Un dissident Iranien accuse le nouveau guide suprême, Mojtaba Khamenei, de voir dans les crises actuelles les signes de « l’Apocalypse » ! (vidéo)

Les révélations d’un ancien membre dissident de la « Force Al-Qods », l’unité extérieure du Corps des gardiens de la révolution islamique, jettent une lumière inquiétante sur l’idéologie qui imprégnerait les cercles du pouvoir à Téhéran. Selon ce témoignage, le nouveau guide suprême Mojtaba Khamenei, fils de Ali Khamenei tué par les bombardements américains, serait persuadé que le monde est entré dans une phase correspondant à ce que certains courants religieux décrivent comme « les derniers temps de l’Apocalypse »

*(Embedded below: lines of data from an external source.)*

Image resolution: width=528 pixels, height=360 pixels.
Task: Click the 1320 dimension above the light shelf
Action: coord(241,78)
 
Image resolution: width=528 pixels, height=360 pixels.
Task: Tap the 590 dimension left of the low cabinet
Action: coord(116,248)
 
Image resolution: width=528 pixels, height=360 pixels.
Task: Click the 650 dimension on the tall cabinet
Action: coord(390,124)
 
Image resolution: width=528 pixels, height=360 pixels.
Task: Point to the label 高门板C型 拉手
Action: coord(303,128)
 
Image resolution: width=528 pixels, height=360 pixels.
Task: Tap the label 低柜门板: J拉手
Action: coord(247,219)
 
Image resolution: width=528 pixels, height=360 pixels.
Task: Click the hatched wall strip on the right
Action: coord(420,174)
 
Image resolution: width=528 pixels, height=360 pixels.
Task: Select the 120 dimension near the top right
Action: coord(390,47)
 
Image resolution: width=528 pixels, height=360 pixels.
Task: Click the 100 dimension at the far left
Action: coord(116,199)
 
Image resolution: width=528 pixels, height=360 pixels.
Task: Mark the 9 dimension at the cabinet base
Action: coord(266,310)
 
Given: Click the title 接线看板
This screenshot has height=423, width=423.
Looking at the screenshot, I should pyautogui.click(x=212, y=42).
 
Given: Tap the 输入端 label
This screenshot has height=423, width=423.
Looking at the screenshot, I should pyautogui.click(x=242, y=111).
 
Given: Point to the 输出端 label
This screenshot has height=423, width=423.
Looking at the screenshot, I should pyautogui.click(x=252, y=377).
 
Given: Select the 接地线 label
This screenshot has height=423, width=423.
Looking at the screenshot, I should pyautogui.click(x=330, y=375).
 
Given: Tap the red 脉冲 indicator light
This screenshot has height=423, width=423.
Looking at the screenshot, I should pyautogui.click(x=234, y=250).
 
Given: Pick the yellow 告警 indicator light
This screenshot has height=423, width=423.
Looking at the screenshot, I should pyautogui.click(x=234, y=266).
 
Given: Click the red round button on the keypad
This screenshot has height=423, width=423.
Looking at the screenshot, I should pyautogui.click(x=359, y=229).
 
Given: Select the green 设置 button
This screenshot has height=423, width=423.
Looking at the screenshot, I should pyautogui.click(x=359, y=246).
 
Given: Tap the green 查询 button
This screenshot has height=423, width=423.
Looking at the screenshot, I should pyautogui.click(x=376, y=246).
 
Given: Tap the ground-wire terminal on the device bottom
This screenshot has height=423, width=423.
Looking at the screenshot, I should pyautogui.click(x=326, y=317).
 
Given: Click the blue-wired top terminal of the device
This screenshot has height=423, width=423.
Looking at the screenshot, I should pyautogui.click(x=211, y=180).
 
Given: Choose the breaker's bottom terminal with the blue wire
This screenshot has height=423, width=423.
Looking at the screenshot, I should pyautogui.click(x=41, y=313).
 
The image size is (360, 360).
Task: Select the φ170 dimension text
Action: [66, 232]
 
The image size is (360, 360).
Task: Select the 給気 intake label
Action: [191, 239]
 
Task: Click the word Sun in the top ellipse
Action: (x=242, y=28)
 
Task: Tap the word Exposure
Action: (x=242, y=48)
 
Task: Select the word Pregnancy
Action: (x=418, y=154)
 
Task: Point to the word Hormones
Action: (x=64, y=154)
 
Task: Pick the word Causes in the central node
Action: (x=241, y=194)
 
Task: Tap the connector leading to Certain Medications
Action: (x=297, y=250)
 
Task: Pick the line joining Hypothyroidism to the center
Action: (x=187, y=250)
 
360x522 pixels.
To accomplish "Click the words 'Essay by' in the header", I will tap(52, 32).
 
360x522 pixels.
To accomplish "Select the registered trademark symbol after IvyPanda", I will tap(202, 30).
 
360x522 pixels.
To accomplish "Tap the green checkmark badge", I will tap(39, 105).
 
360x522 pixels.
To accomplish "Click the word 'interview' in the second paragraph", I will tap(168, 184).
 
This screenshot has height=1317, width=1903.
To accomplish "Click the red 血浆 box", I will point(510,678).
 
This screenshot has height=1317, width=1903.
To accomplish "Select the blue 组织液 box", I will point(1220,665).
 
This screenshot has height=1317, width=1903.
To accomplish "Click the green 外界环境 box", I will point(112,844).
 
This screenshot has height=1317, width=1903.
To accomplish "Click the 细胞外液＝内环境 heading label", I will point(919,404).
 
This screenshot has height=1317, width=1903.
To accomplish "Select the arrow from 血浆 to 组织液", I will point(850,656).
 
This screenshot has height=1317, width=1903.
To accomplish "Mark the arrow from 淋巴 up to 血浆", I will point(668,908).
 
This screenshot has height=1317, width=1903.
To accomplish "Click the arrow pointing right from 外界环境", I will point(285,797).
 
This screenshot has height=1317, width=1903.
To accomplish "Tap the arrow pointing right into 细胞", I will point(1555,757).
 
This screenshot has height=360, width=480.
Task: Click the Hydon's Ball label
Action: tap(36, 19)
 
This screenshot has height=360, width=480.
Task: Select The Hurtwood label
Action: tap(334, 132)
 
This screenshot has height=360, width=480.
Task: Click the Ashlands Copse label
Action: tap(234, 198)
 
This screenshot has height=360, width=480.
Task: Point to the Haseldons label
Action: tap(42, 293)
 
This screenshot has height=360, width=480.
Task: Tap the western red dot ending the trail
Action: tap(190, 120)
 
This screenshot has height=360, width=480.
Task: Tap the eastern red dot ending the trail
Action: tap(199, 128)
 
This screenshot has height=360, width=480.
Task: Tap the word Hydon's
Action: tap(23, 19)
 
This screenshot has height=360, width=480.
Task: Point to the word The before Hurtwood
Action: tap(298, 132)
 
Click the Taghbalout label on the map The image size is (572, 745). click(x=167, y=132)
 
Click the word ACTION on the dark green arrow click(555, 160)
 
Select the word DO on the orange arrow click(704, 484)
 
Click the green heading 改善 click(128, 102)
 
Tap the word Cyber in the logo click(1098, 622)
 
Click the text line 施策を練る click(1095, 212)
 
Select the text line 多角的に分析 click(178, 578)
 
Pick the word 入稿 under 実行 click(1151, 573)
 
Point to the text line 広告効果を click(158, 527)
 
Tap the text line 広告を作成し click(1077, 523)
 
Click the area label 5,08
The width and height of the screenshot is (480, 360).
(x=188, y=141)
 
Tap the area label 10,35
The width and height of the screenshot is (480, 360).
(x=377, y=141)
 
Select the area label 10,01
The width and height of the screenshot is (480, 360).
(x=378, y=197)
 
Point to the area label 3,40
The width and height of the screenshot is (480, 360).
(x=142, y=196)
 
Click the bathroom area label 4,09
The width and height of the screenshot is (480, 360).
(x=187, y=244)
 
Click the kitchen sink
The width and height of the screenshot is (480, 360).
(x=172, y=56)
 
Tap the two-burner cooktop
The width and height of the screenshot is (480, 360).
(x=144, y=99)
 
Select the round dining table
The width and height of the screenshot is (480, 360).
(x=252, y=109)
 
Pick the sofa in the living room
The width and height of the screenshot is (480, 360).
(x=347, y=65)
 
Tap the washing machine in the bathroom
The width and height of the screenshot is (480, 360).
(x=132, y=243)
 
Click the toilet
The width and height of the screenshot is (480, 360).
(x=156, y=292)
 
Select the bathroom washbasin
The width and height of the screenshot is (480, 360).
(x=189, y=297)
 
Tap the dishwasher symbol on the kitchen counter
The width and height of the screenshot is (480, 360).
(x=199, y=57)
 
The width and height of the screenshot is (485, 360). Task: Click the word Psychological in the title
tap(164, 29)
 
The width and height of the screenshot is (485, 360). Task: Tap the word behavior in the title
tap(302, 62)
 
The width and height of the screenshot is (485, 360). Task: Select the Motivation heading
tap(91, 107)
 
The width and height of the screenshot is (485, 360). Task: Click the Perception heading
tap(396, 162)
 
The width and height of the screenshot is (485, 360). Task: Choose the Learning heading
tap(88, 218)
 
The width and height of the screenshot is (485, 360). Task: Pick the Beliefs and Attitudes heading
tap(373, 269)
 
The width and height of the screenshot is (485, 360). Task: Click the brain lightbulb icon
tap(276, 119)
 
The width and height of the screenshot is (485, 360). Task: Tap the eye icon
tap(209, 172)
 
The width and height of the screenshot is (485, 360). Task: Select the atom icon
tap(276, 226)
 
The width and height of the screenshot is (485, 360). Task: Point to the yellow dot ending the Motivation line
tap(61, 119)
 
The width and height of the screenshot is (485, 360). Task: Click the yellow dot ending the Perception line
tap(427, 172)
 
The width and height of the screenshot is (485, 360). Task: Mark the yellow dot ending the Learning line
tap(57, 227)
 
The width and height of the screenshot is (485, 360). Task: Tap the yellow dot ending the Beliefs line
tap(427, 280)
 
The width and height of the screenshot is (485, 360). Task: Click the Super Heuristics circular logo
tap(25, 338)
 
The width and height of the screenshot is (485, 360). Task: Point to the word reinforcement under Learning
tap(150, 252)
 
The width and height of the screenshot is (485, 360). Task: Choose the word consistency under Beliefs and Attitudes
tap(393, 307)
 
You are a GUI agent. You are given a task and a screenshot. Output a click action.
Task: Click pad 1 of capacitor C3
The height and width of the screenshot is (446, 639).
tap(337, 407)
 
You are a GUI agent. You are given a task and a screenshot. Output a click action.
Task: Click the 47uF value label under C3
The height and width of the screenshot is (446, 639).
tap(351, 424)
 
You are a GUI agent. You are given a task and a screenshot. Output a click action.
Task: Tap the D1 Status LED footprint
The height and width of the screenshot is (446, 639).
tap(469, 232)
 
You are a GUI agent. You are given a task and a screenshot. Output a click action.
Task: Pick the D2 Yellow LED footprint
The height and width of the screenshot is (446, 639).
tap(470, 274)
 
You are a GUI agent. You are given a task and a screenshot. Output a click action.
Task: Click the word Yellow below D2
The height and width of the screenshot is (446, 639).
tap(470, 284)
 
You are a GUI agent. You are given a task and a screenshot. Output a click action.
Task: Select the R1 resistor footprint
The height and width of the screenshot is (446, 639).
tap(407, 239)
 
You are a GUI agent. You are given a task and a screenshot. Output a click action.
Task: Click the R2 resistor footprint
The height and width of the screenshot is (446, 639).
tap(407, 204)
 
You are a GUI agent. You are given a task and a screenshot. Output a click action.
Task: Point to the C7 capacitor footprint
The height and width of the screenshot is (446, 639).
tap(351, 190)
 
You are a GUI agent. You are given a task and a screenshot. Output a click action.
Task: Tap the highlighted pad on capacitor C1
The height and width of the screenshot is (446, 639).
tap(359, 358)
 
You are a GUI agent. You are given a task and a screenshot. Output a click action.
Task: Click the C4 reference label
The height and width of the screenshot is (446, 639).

D’après ce dissident, cette conviction ne relèverait pas simplement d’une croyance personnelle. Elle serait évoquée dans des cercles restreints liés à l’appareil sécuritaire et religieux du régime iranien, où les crises internationales et les conflits au Moyen-Orient sont interprétés à travers un prisme messianique et apocalyptique.
Selon ces révélations, certains responsables proches du pouvoir établiraient un lien direct entre les tensions géopolitiques actuelles et des récits religieux annonçant l’arrivée d’une ère de bouleversements majeurs précédant l’apparition de l’« imam caché » dans la tradition chiite. Une vision du monde qui, selon les critiques du régime, illustre la dangereuse fusion entre idéologie religieuse radicale et calcul politique au sommet de l’État iranien.
Pour de nombreux observateurs, ces affirmations soulèvent une question alarmante : dans quelle mesure des croyances apocalyptiques peuvent-elles influencer les décisions stratégiques d’un régime déjà accusé d’alimenter les tensions régionales ? Si ces révélations se confirmaient, elles renforceraient l’image d’un pouvoir où la logique idéologique prime parfois sur la rationalité politique.
À ce stade, aucune réaction officielle n’a été émise par les autorités iraniennes pour répondre à ces accusations. Mais ces révélations alimentent une nouvelle fois les critiques internationales contre un régime régulièrement dénoncé pour son opacité, son emprise idéologique et son rôle controversé dans les crises qui secouent le Moyen-Orient.